It is not difficult to find that DPoS has ensured the extensive participation of nodes as much as possible by introducing the voting mechanism. And, the system is as efficient as possible by limiting the number of validators (generally 21–101). Despite the great controversy, DPoS is still a feasible solution, and more and more blockchain systems are also trying to improve and explore it.
Application in the Public Blockchain
In the public blockchain, many projects adopt the PoS mechanism. The famous ones are:
- Ethereum: At present, Ethereum still uses the PoW mechanism. However, Vitalik Buterin, the founder of Ethereum and a leader in the public blockchain field, is more favored for the PoS mechanism, and have also elaborated on the design philosophy of PoS (See this blog) and its advantages over PoW (See this article) many times. Ethereum is currently developing the PoS-based Casper protocol (See this paper for reference), which is expected to be released in the second half of this year. This shift from PoW to PoS also marks the beginning of the 2.0 era in Ethereum. As shown in the following figure, in the Ethereum 2.0 PHASE0, the PoS Beacon Chain using the Casper protocol will be released as the Coordination Layer (See this website for reference).
- EOS: Daniel Larimer, the initiator of DPoS, launched the EOS public blockchain project, in which many nodes will compete with each other, hoping to become one of the 21 supernodes with accounting rights. This design similar to the real-world Council system has aroused great controversy, and the supernode election may also contain huge commercial interests, which have gone beyond the scope of technical discussions and will not be discussed here.
Proof of X?
In fact, the rise of PoS mechanism is not only due to its own features, such as low cost, high efficiency and decentralization, but also because it opens the door to a wider array of techniques that use game-theoretic mechanism design in order to better discourage centralized cartels from forming and, if they do form, from acting in ways that are harmful to the network.
With the rapid development of blockchain, especially the public blockchain, in recent years, other Proof of X? Such mechanisms are also emerging. From the many mechanisms above, we can see the shadows of the PoS concept, that is, how to design a system from the economic and game theory perspectives to ensure decentralization, security and efficiency as much as possible. The following is a brief description of these mechanisms:
- Leased Proof of Stake (LPoS): Many nodes with very few tokens can lease tokens to other nodes, thus forming a joint force and increasing the probability of becoming the validator. Once the node wins the election and obtains the reward, the service fees will be distributed proportionally, which is actually similar to the idea of the mining pool.

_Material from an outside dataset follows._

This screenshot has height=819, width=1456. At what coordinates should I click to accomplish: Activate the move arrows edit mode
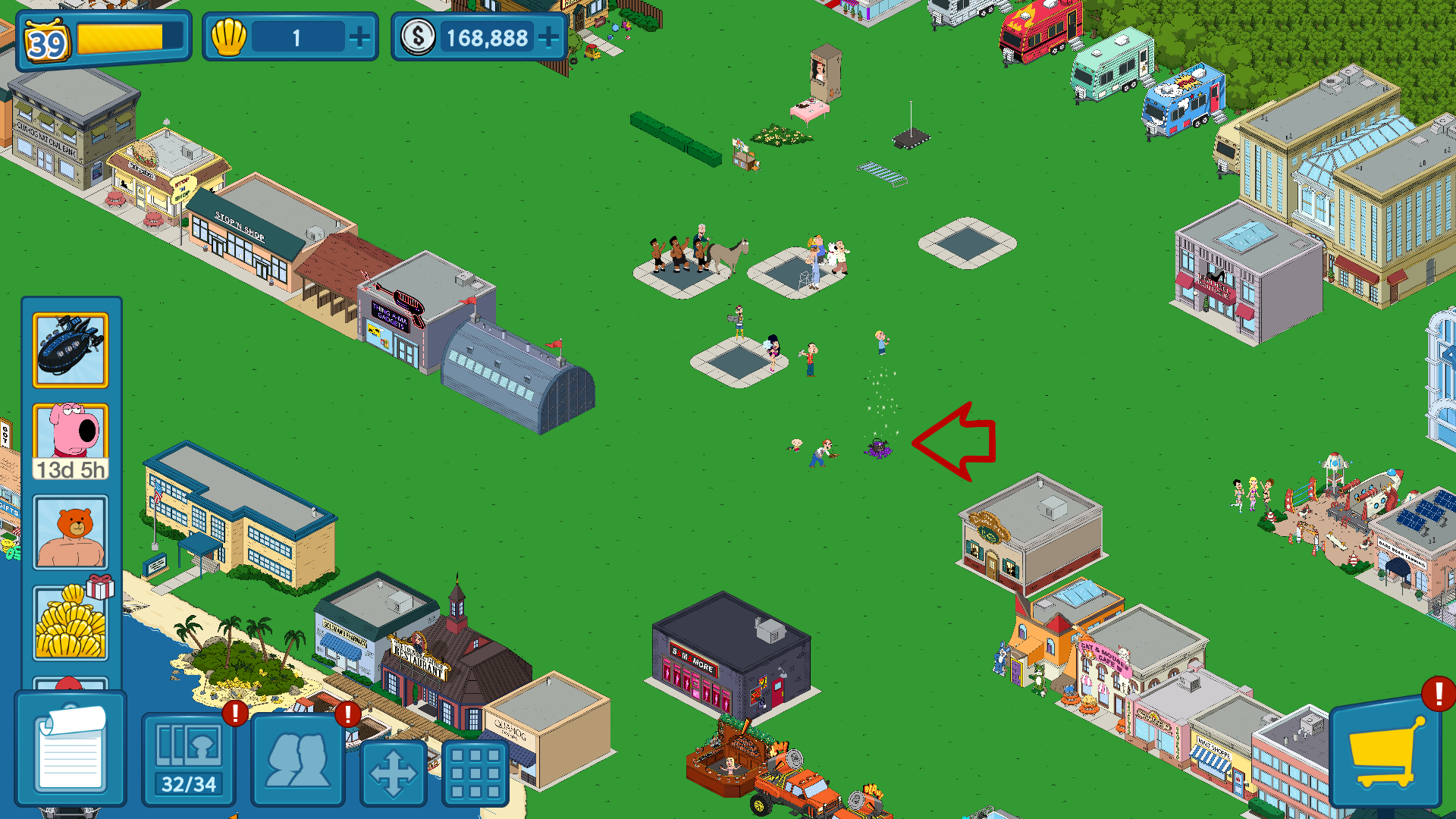point(393,774)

- Proof of Elapsed Time (PoET): All nodes must wait for a certain amount of time to become the bookkeeper, and the waiting time is completely random. To ensure fairness, the two core questions are: how to ensure that the waiting time is indeed completely random? How to ensure that a certain node really waited for the specified time? The current solution relies on the special CPU hardware of Intel, the Intel SGX system. Currently, it can only be applied in the permissioned network environment, such as the aforementioned Enterprise Ethereum Alliance (EEA).
- Proof of Activity (PoA): PoA combines both PoW and PoS ideas. In PoA, the initial process is similar to that of PoW. Miners are still competing to solve the problem and dig the mine, except that the dug block only contains the header information and the address of the miner. Once a block is dug up, the system automatically switches to the PoS mode. The block header information points to a random stake holder, which verifies the pre-mined block.
- Proof of Importance (PoI): In view of the fact that PoS mechanism tends to encourage people to hold coins instead of circulating them, and tends to lead to the problem that the rich get richer, PoI has included more dimensions in the importance of computing nodes to the system: In addition to the number of coins and the retention time of the coins on the account, counterparty (the more net transactions with other accounts, the higher the score), and the number and size of transactions in the last 30 days (the more frequent the transaction and the larger the amount, the higher the score) are also considered.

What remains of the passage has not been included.